> [Task]:
Given the entries that follow, write out exactly the lines starting at the one containing "Events (673, 166)" and ending at the one containing "لمینت، ونیر و کامپوزیت (579, 2467)", both ends included, and only those.

****

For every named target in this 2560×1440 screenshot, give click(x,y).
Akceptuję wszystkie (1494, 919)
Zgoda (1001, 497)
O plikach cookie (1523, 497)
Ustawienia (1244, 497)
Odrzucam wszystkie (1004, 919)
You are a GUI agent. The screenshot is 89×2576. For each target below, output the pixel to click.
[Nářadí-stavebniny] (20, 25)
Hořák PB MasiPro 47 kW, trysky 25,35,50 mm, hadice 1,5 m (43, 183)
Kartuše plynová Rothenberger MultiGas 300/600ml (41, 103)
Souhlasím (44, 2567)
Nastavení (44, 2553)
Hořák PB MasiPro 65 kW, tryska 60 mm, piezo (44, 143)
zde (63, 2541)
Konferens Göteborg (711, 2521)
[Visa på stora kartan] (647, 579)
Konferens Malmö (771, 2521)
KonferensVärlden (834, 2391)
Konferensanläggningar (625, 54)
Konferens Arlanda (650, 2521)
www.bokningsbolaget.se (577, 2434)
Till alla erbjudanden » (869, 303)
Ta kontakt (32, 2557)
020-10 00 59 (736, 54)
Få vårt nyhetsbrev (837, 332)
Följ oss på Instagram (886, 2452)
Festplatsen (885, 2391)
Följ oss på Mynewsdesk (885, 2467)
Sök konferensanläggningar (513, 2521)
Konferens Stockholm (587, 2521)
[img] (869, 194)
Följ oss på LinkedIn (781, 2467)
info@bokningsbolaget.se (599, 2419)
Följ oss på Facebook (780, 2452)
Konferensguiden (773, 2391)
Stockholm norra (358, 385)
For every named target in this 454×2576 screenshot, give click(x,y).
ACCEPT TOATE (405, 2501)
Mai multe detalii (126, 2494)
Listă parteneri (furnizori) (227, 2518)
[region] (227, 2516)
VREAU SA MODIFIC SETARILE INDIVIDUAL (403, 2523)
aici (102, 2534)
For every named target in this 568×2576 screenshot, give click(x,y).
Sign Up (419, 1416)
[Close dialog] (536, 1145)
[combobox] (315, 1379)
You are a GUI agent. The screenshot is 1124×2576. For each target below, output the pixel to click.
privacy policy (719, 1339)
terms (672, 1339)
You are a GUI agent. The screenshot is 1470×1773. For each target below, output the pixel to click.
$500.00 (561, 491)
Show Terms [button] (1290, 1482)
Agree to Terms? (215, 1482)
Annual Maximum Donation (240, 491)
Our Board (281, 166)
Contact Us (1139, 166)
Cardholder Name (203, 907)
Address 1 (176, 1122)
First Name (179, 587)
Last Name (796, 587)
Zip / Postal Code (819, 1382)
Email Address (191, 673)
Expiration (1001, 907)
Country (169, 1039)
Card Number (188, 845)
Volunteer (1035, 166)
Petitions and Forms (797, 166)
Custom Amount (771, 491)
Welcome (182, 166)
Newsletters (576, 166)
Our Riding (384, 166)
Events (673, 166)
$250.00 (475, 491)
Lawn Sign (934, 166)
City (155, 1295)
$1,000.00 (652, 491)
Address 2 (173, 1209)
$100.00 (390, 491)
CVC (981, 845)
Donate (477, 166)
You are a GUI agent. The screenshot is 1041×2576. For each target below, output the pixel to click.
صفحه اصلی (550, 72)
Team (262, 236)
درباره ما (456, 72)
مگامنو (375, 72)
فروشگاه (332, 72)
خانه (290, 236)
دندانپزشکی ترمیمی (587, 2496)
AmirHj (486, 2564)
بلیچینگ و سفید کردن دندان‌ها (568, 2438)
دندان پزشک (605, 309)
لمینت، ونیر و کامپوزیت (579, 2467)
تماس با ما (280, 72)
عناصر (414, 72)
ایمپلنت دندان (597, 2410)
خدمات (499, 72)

****

> [Written solution]:
Events (673, 166)
$250.00 (475, 491)
Lawn Sign (934, 166)
City (155, 1295)
$1,000.00 (652, 491)
Address 2 (173, 1209)
$100.00 (390, 491)
CVC (981, 845)
Donate (477, 166)
You are a GUI agent. The screenshot is 1041×2576. For each target below, output the pixel to click.
صفحه اصلی (550, 72)
Team (262, 236)
درباره ما (456, 72)
مگامنو (375, 72)
فروشگاه (332, 72)
خانه (290, 236)
دندانپزشکی ترمیمی (587, 2496)
AmirHj (486, 2564)
بلیچینگ و سفید کردن دندان‌ها (568, 2438)
دندان پزشک (605, 309)
لمینت، ونیر و کامپوزیت (579, 2467)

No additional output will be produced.